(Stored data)
□ □ □ □ □

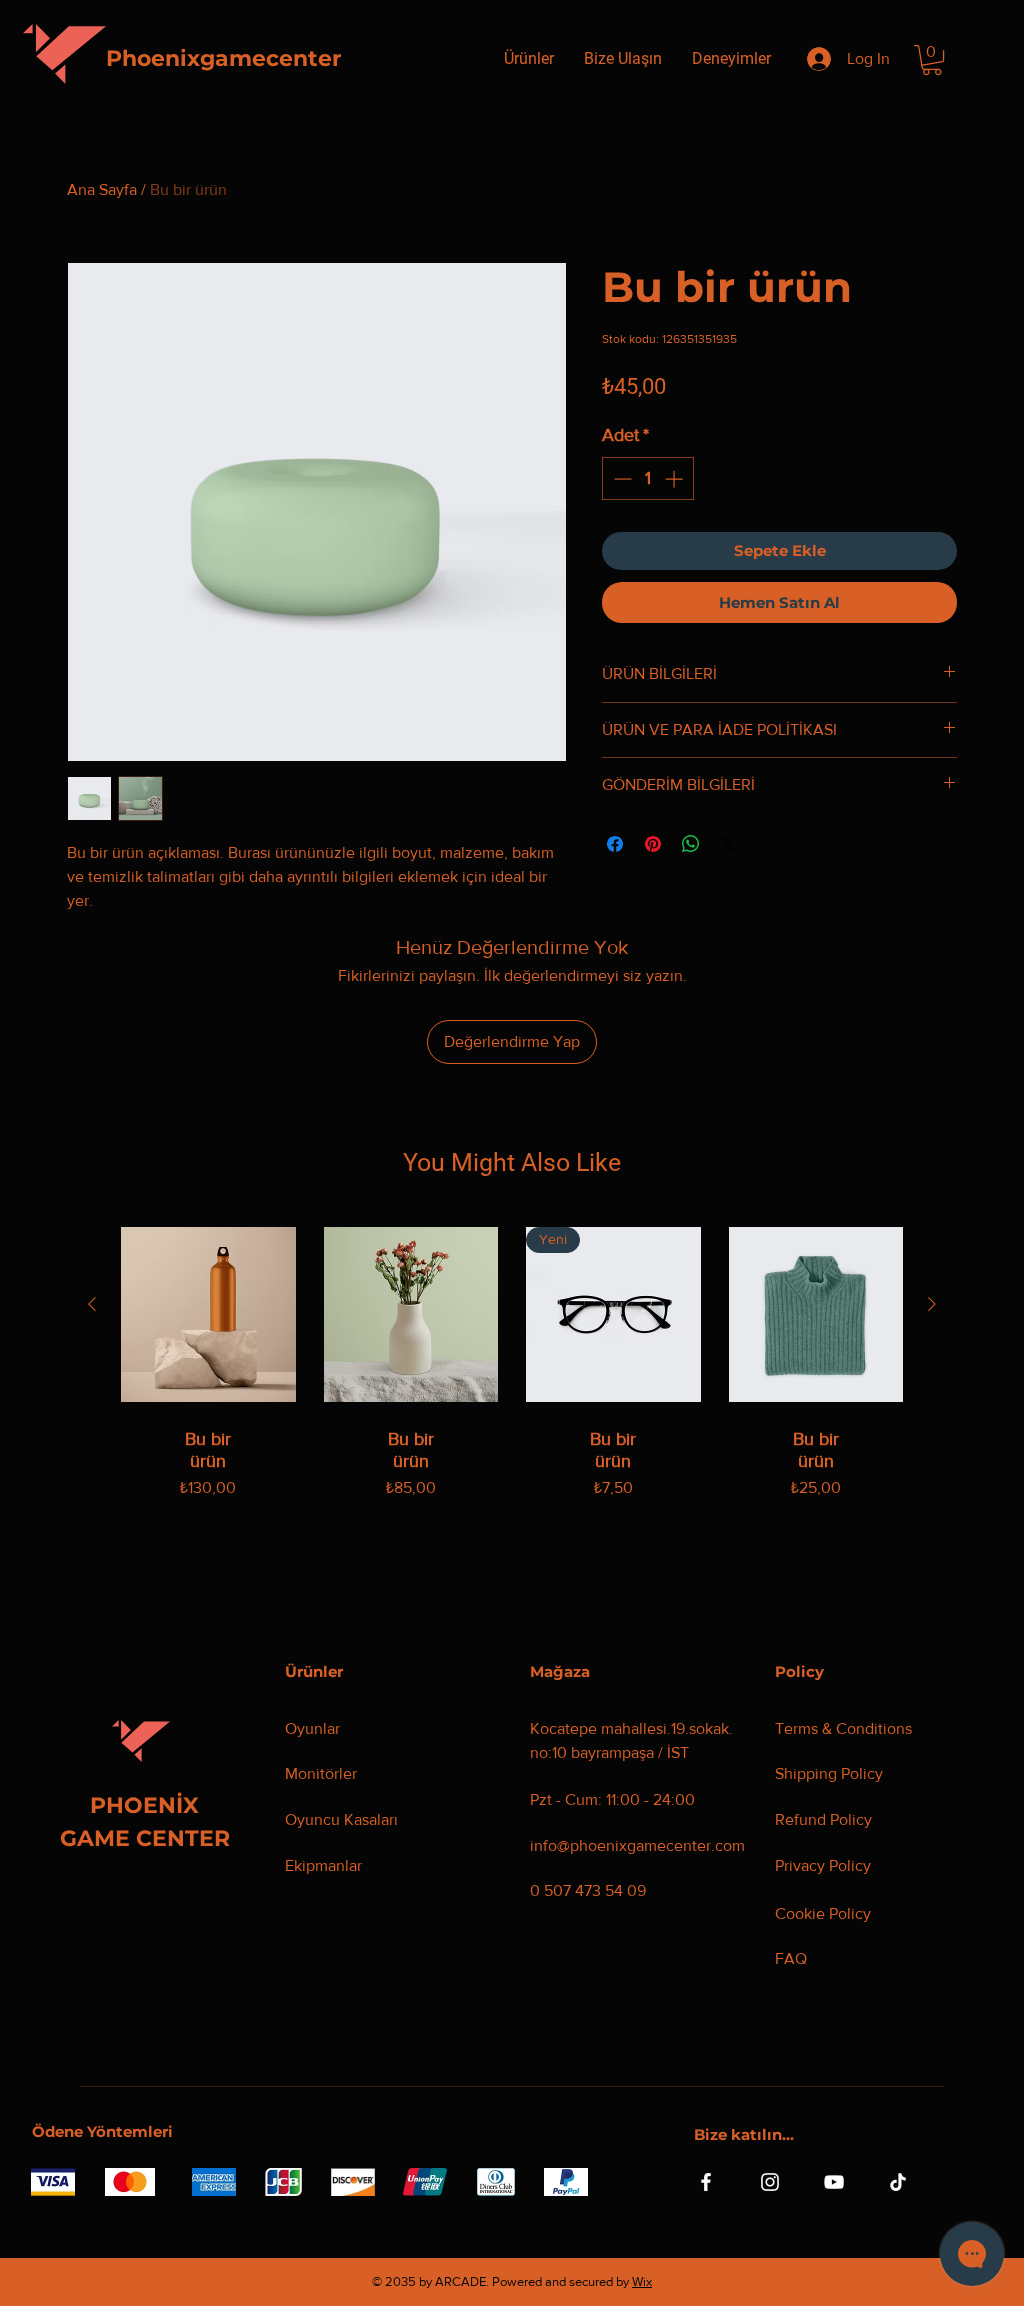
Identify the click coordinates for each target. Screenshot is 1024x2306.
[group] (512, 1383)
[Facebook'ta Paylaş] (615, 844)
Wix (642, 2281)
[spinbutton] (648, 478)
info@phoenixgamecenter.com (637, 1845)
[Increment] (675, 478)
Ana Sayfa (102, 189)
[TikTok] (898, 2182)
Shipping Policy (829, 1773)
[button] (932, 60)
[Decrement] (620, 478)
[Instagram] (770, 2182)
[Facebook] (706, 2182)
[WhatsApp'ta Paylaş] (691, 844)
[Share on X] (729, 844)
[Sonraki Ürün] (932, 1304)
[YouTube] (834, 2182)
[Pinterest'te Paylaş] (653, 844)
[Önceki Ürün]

□ □ □ □ □

__WHAT THE TASK ASKS__
Repeat, without changes, every line from the one that contains "[Instagram] (770, 2182)" through the final line of the data.

__RESPONSE FOR THIS EXERCISE__
[Instagram] (770, 2182)
[Facebook] (706, 2182)
[WhatsApp'ta Paylaş] (691, 844)
[Share on X] (729, 844)
[Sonraki Ürün] (932, 1304)
[YouTube] (834, 2182)
[Pinterest'te Paylaş] (653, 844)
[Önceki Ürün]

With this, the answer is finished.